DESCRIPTION OF THE TASK:
Your answer should repeat exactly the lines from the one holding "Börja abonnera (39, 2154)" through the end of the data, and it should contain no pictures.

Stored data entries:
◇ ◇ ◇

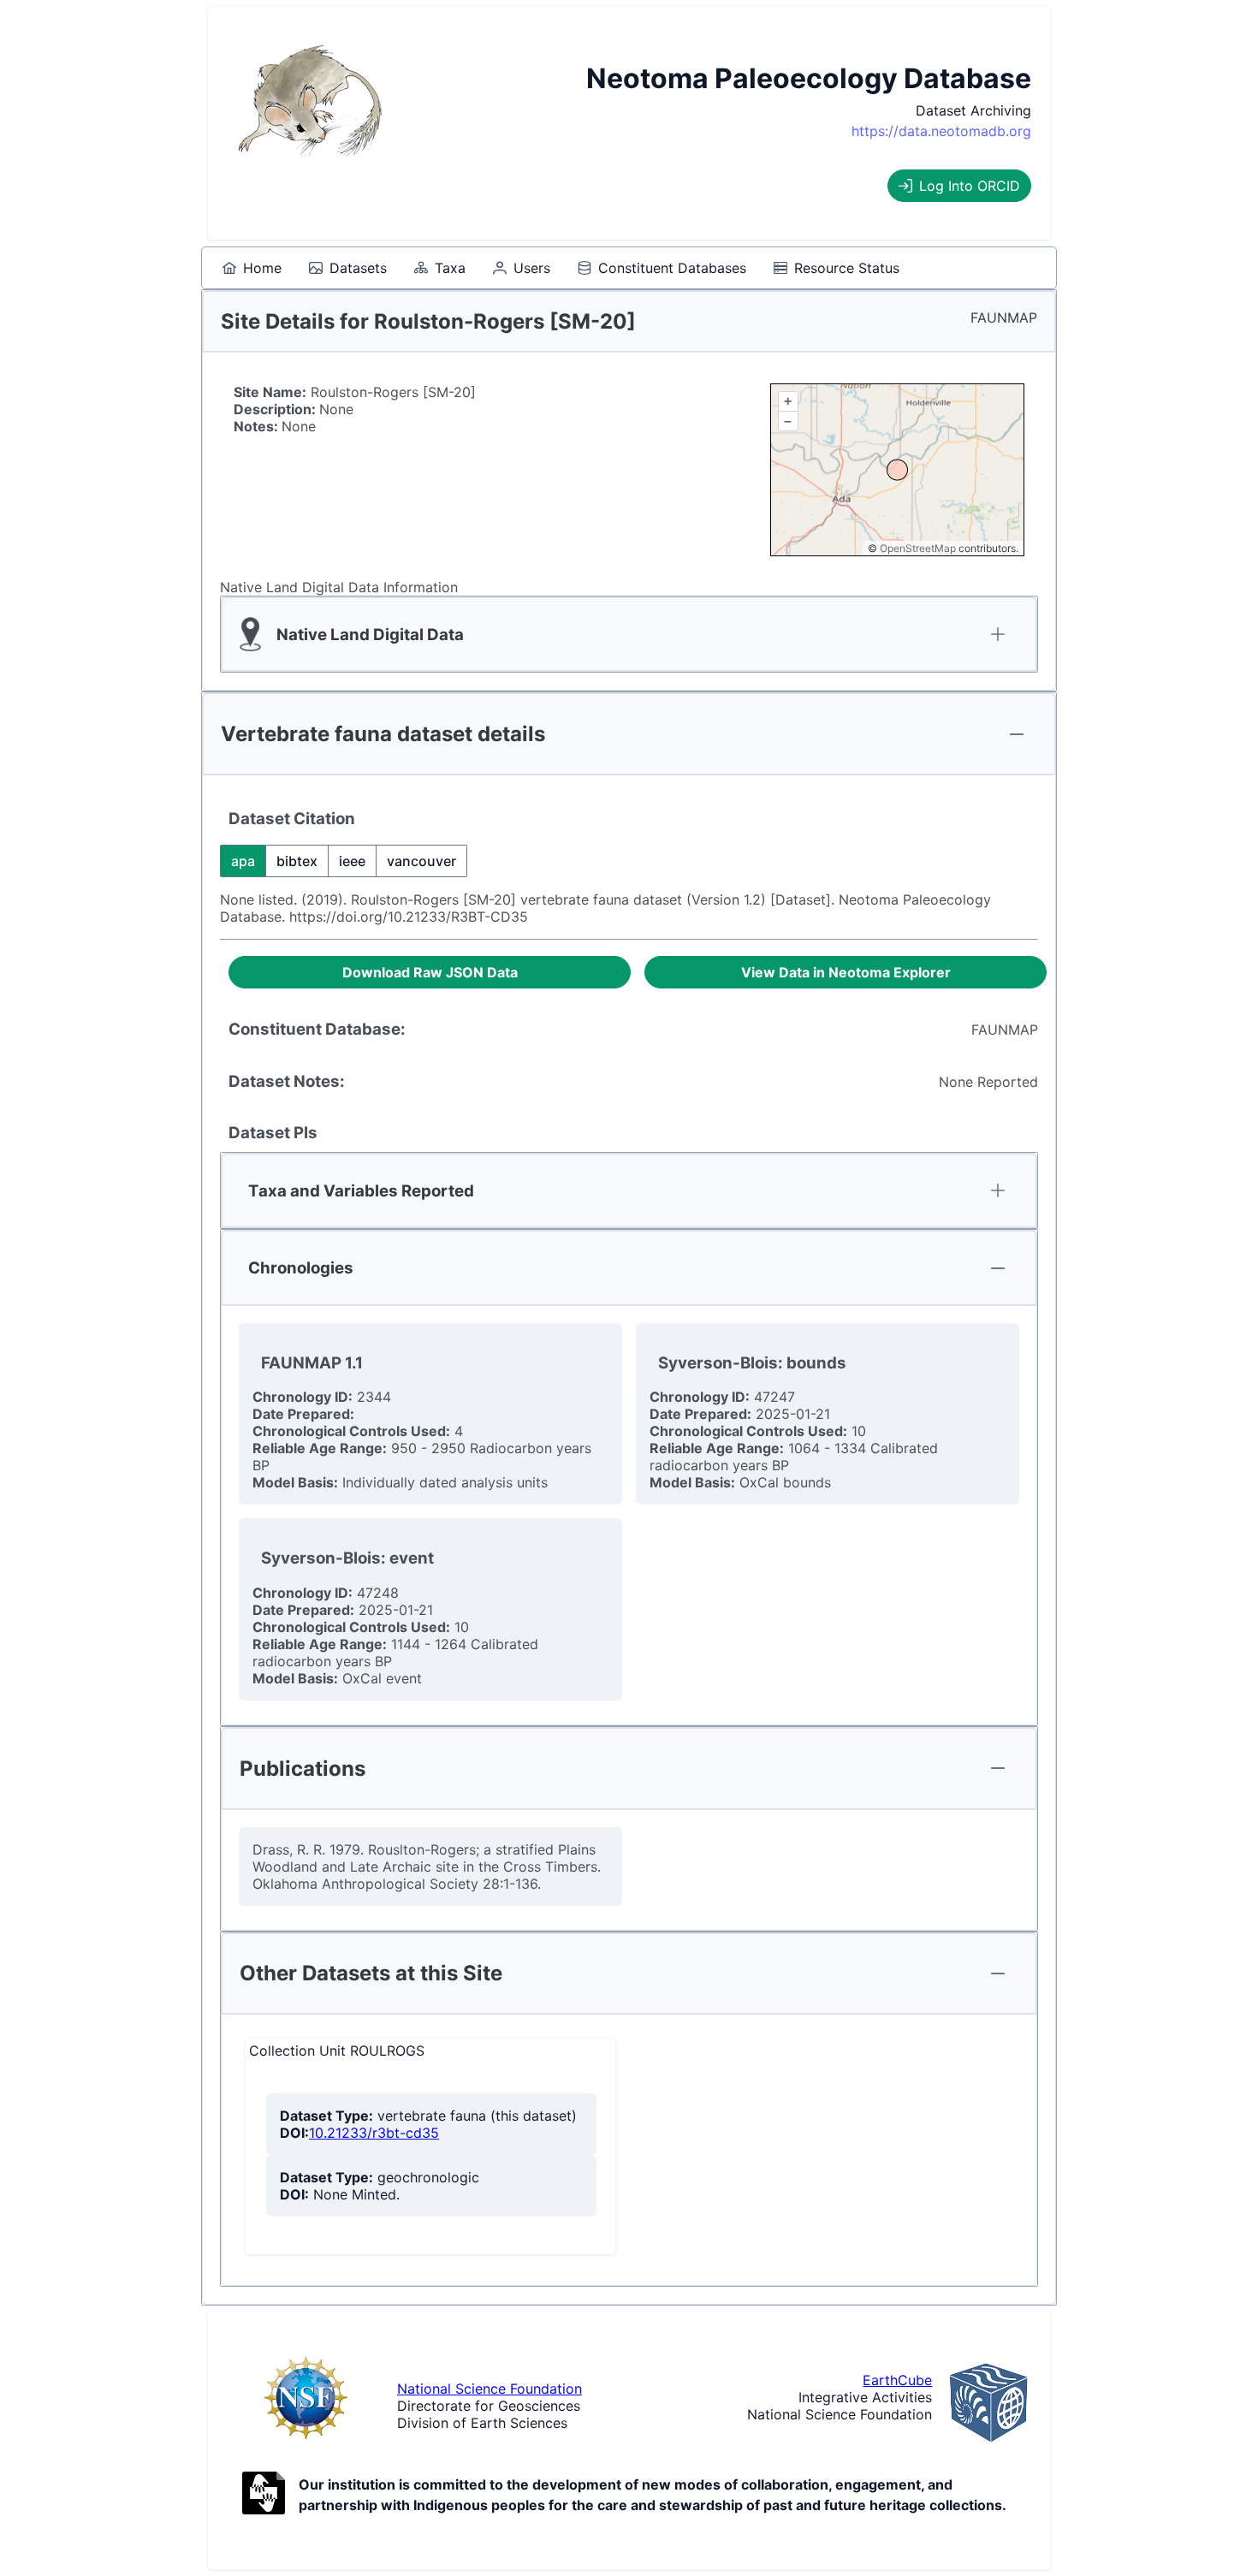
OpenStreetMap (918, 548)
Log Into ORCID (969, 185)
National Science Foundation (489, 2388)
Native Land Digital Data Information (339, 587)
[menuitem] (252, 268)
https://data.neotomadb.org (941, 130)
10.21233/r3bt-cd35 (374, 2132)
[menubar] (561, 268)
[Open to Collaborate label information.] (263, 2495)
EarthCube (897, 2380)
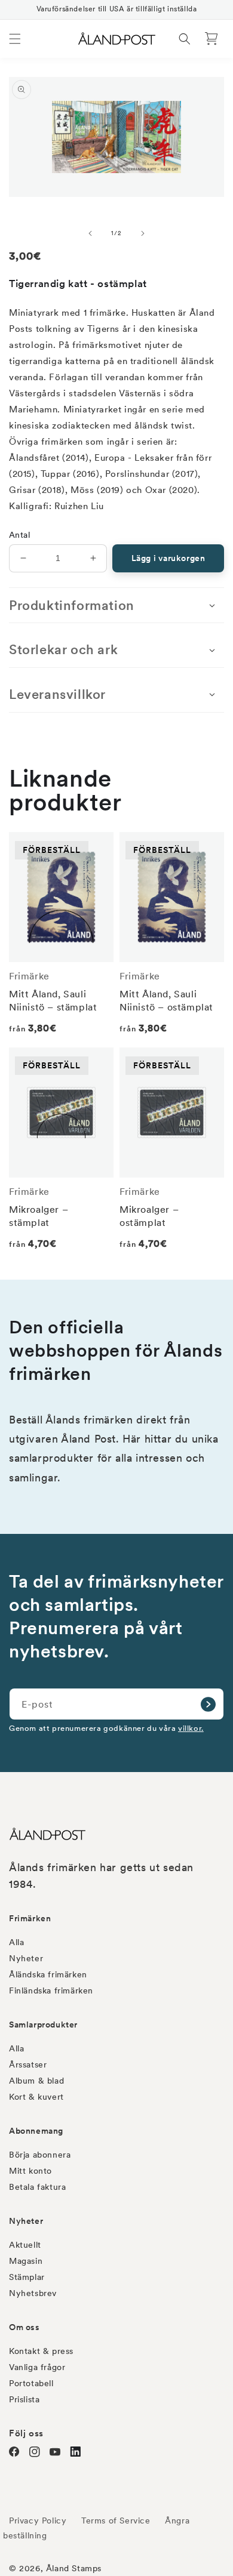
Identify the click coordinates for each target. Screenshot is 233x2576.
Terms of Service (116, 2520)
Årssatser (28, 2064)
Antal (19, 535)
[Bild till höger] (143, 233)
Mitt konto (30, 2171)
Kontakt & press (41, 2351)
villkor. (191, 1728)
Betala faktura (37, 2187)
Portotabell (31, 2383)
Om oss (24, 2327)
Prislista (24, 2399)
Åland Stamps (74, 2568)
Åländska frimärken (48, 1974)
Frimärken (30, 1918)
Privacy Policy (37, 2520)
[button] (15, 39)
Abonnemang (36, 2131)
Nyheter (26, 1958)
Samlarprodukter (43, 2024)
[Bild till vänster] (90, 233)
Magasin (25, 2261)
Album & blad (36, 2080)
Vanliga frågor (37, 2367)
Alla (16, 1942)
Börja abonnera (39, 2154)
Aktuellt (25, 2245)
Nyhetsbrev (33, 2293)
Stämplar (27, 2277)
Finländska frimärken (51, 1990)
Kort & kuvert (36, 2097)
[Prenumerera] (208, 1704)
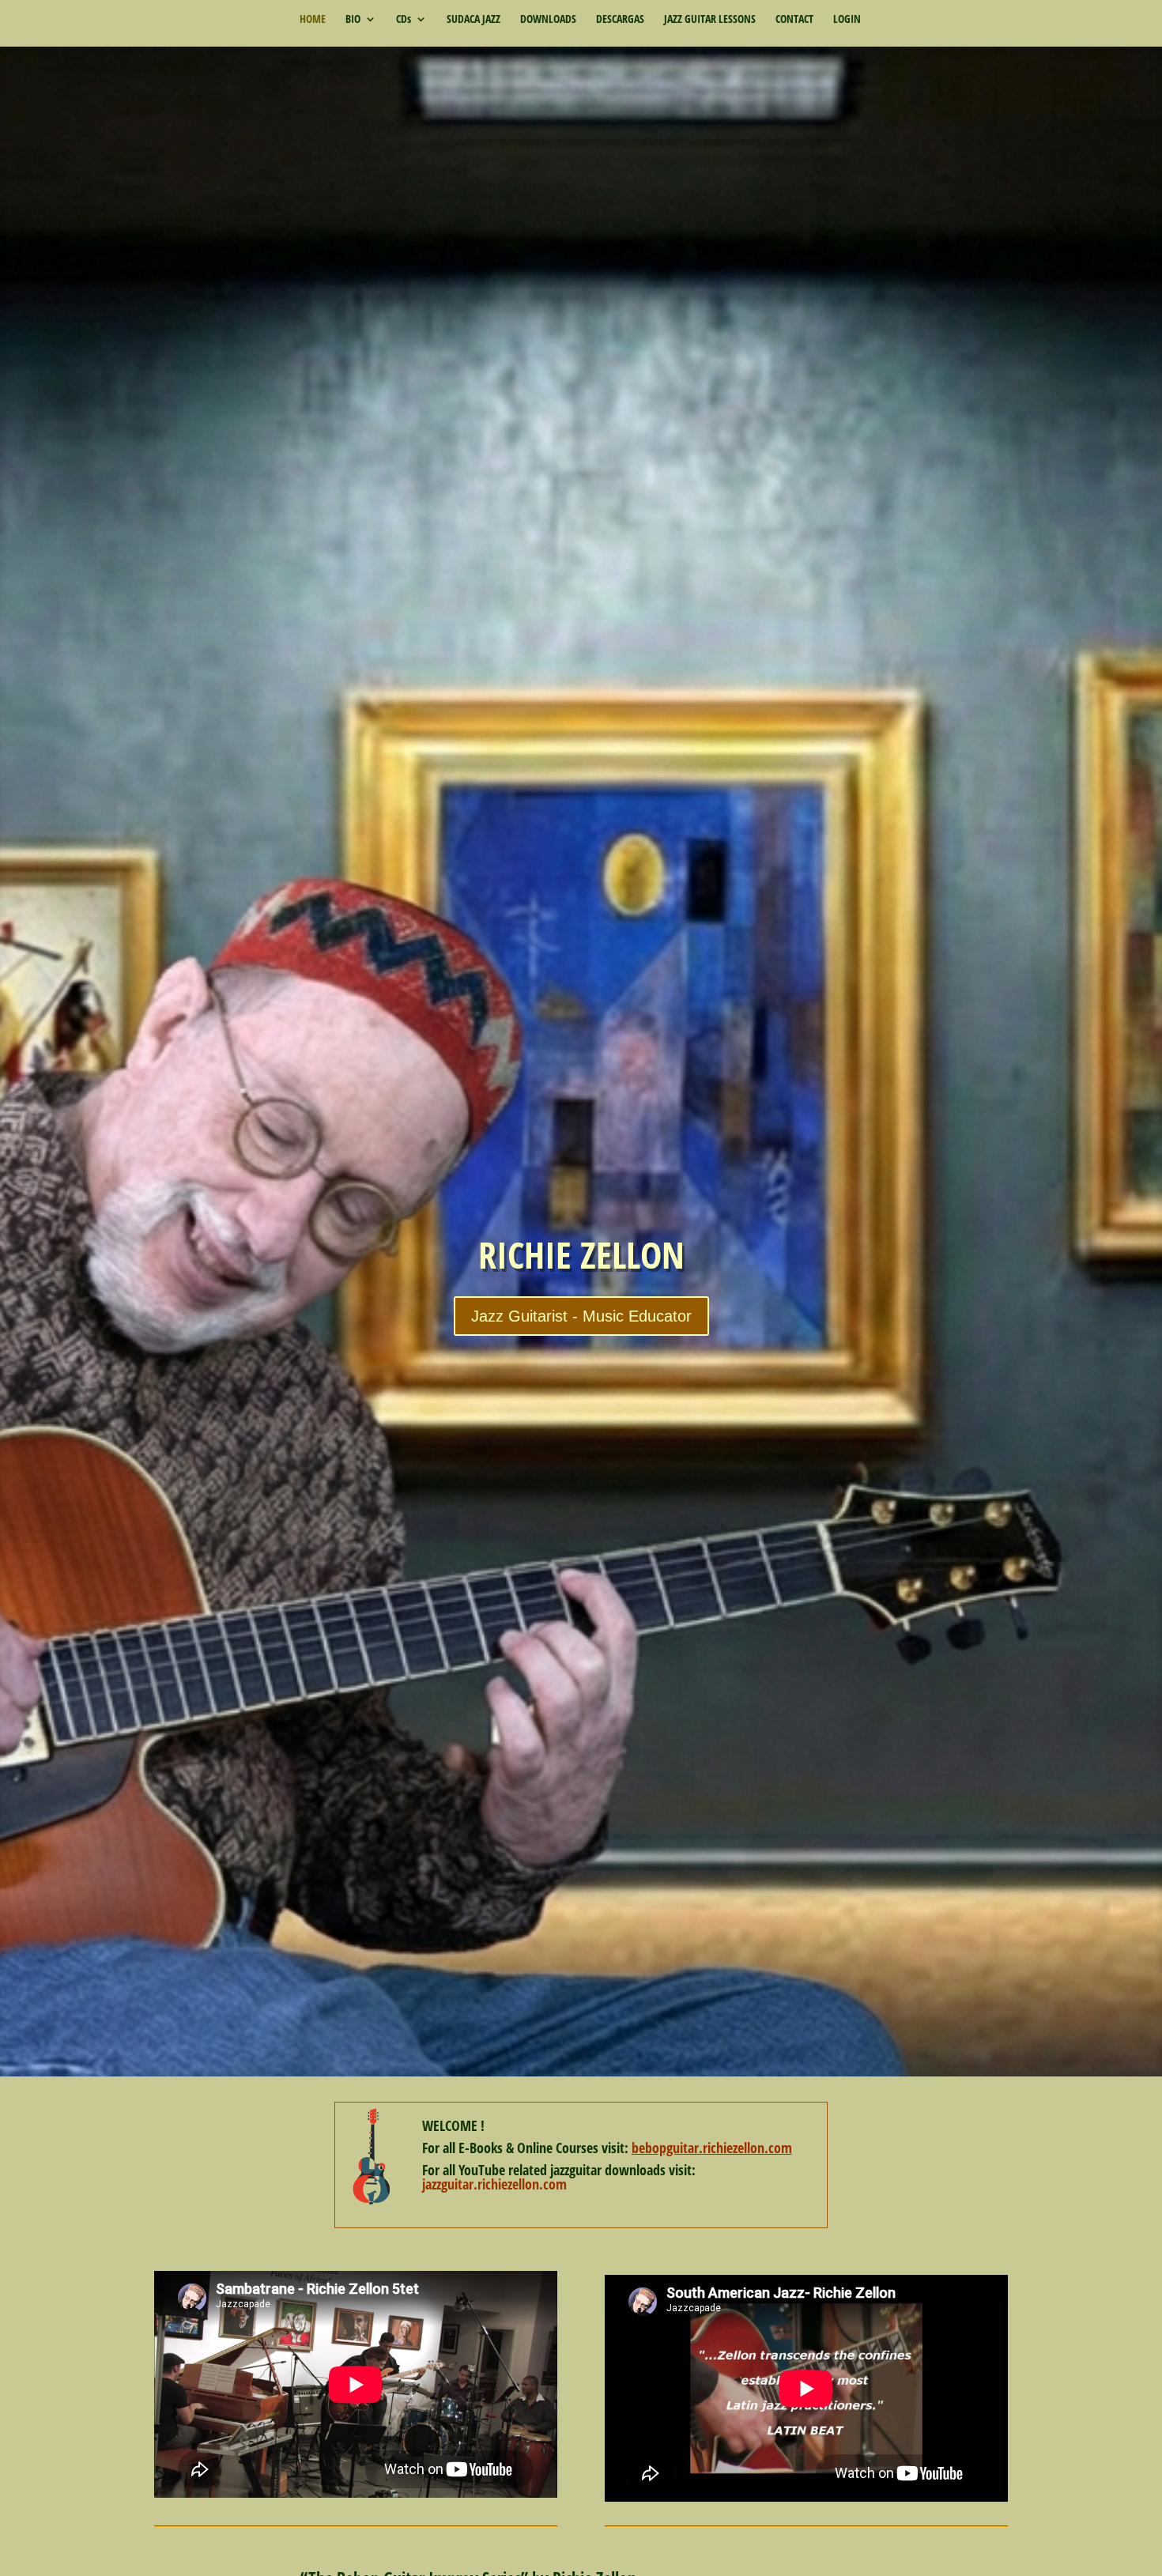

◇ ◇ ◇

ANSWER SPACE:
Börja abonnera (39, 2154)
Aktuellt (25, 2245)
Nyhetsbrev (33, 2293)
Stämplar (27, 2277)
Finländska frimärken (51, 1990)
Kort & kuvert (36, 2097)
[Prenumerera] (208, 1704)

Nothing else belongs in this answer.